## Document text

:::::

Out of the bath these people seem to enjoy life. There is a long
promenade, shaded and picturesque, which they take at evening,
sometimes as far as the Ladders, eight of which are fastened, in a
shackling manner, to the perpendicular rocks,--a high and somewhat
dangerous ascent to the village of Albinen, but undertaken constantly
by peasants with baskets on their backs. It is in winter the only
mode Leukerbad has of communicating with the world; and in summer it
is the only way of reaching Albinen, except by a long journey down
the Dala and up another valley and height. The bathers were
certainly very lively and social at table-d'hote, where we had the
pleasure of meeting some hundred of them, dressed. It was presumed
that the baths were the subject of the entertaining conversation; for
I read in a charming little work which sets forth the delights of
Leuk, that La poussee forms the staple of most of the talk. La
poussee, or, as this book poetically calls it, "that daughter of the
waters of Loeche," "that eruption of which we have already spoken,
and which proves the action of the baths upon the skin,"--becomes the
object, and often the end, of all conversation. And it gives
specimens of this pleasant converse, as:

"Comment va votre poussee?"

"Avez-vous la poussee?"

"Je suis en pleine poussee"

"Ma poussee s'est fort bien passee!"

:::::

## Data provided
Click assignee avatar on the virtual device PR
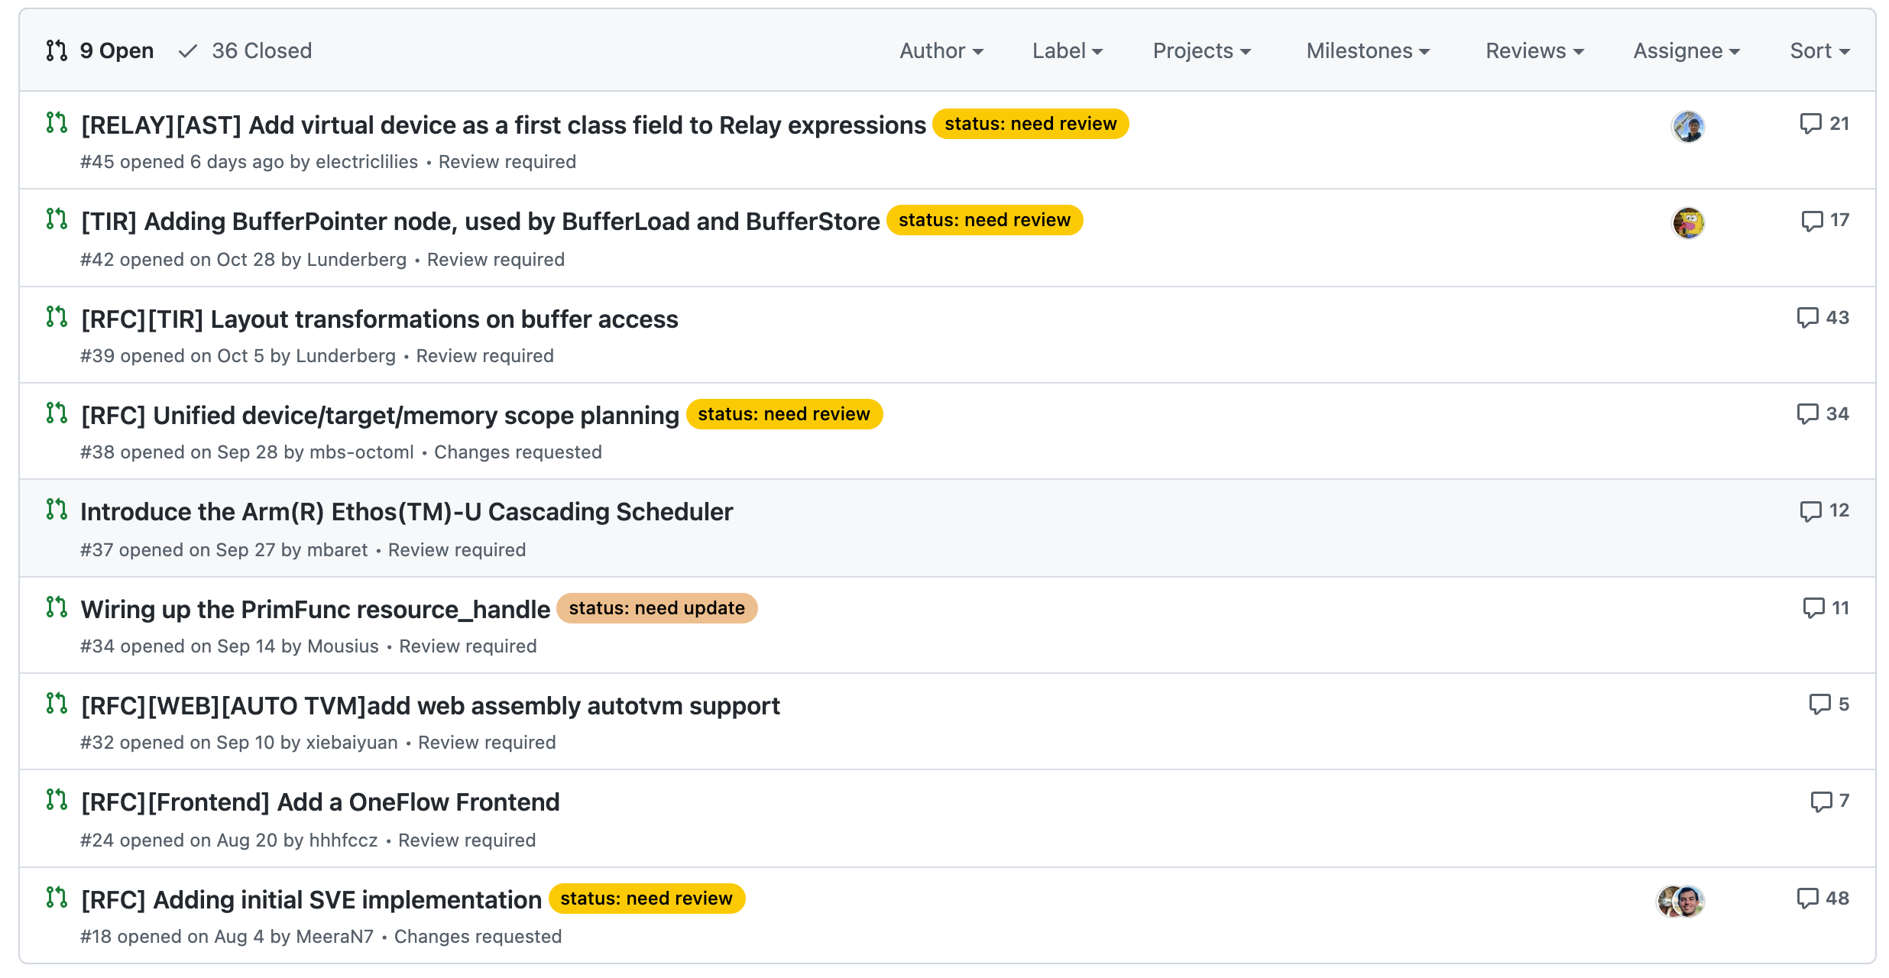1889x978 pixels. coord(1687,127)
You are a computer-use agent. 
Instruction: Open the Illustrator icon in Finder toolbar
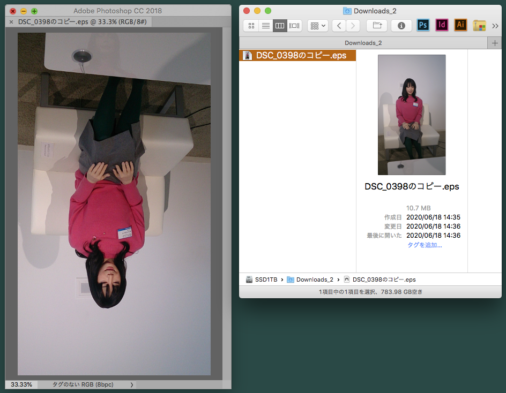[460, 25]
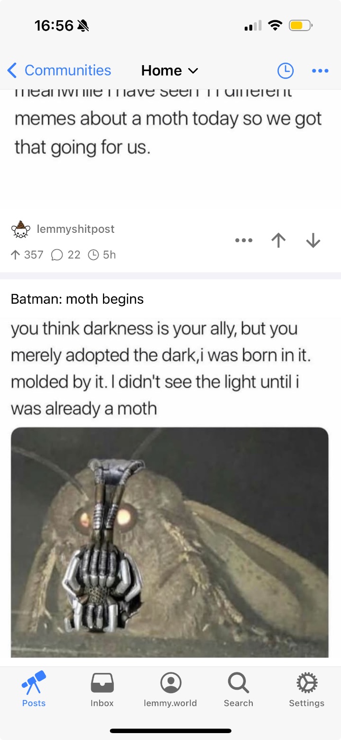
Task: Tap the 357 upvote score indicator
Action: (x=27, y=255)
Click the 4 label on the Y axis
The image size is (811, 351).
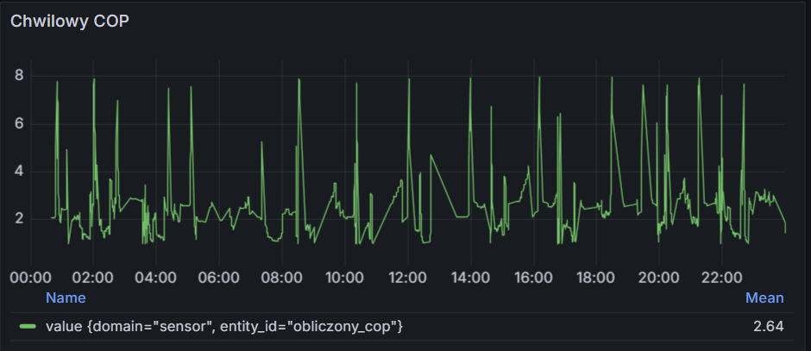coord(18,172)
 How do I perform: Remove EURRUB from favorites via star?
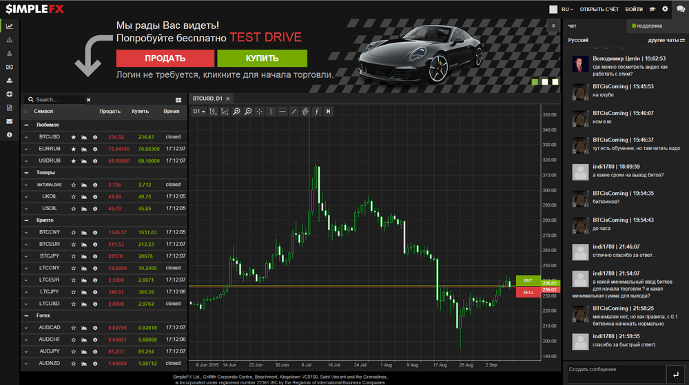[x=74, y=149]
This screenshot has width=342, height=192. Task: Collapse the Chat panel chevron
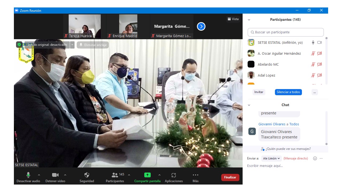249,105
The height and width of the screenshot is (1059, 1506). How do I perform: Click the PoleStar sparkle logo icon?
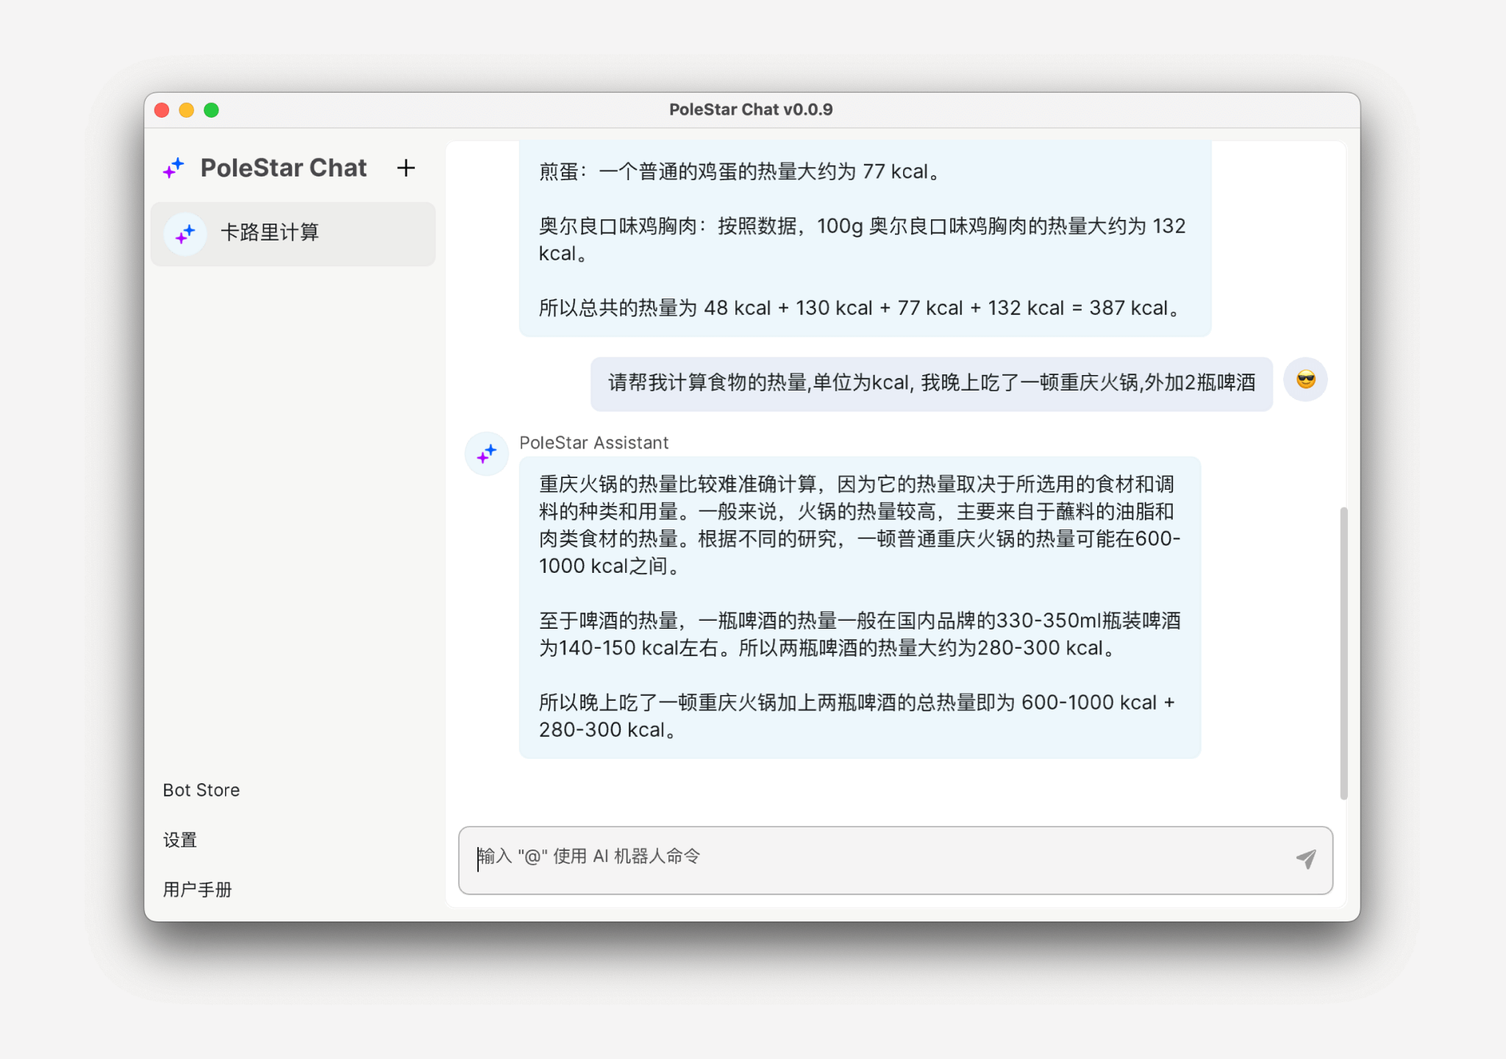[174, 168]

:::::

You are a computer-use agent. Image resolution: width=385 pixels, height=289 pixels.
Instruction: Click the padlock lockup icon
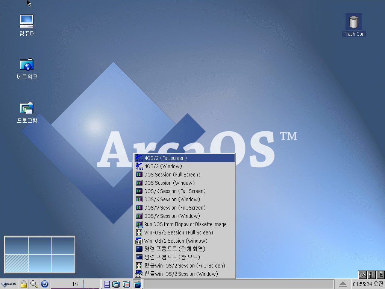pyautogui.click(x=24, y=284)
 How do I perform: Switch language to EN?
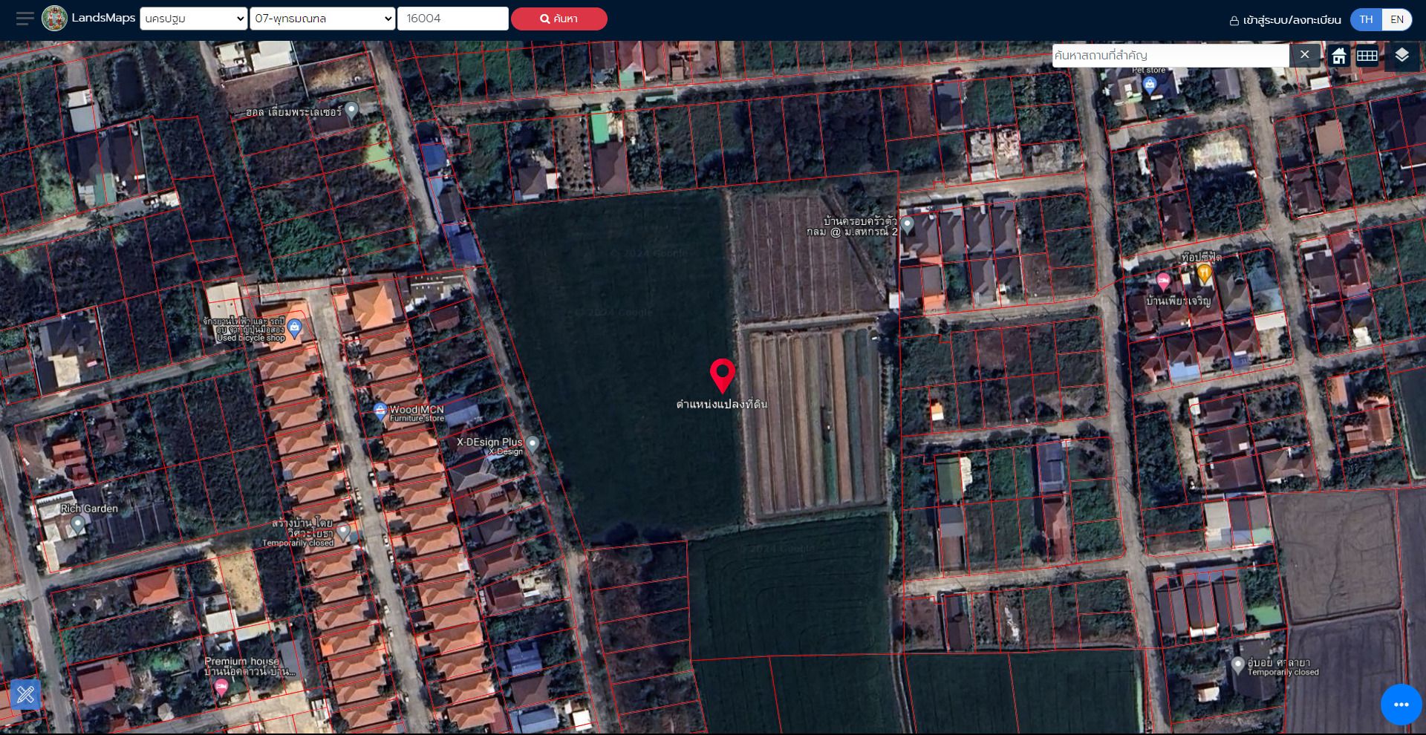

:::::

Write the next part of the account of the baths at Leukerbad, starting after its last quoted remark about la poussee. The listing is not needed here.

Indeed says this entertaining tract, sans poussee, one would not be
able to hold, at table or in the salon, with a neighbor of either
sex, the least conversation. Further, it is by grace a la poussee
that one arrives at those intimacies which are the characteristics of
the baths. Blessed, then, be La poussee, which renders possible such
a high society and such select and entertaining conversation! Long
may the bathers of Leuk live to soak and converse! In the morning,
when we departed for the ascent of the Gemmi, we passed one of the
bathing-houses. I fancied that a hot steam issued out of the
crevices; from within came a discord of singing and caterwauling;
and, as a door swung open, I saw that the heads floating about on the
turbid tide were eating breakfast from the swimming tables.




OVER THE GEMMI

I spent some time, the evening before, studying the face of the cliff
we were to ascend, to discover the path; but I could only trace its
zigzag beginning. When we came to the base of the rock, we found a
way cut, a narrow path, most of the distance hewn out of the rock,
winding upward along the face of the precipice. The view, as one
rises, is of the break-neck description. The way is really safe
enough, even on mule-back, ascending; but one would be foolhardy to
ride down. We met a lady on the summit who was about to be carried
down on a chair; and she seemed quite to like the mode of conveyance:
she had harnessed her husband in temporarily for one of the bearers,
which made it still more jolly for her. When we started, a cloud of
mist hung over the edge of the rocks. As we rose, it descended to
meet us, and sunk below, hiding the valley and its houses, which had
looked like Swiss toys from our height. When we reached the summit,
the mist came boiling up after us, rising like a thick wall to the
sky, and hiding all that great mountain range, the Vallais Alps, from
which we had come, and which we hoped to see from this point.
Fortunately, there were no clouds on the other side, and we looked
down into a magnificent rocky basin, encircled by broken and
overtopping crags and snow-fields, at the bottom of which was a green
lake. It is one of the wildest of scenes.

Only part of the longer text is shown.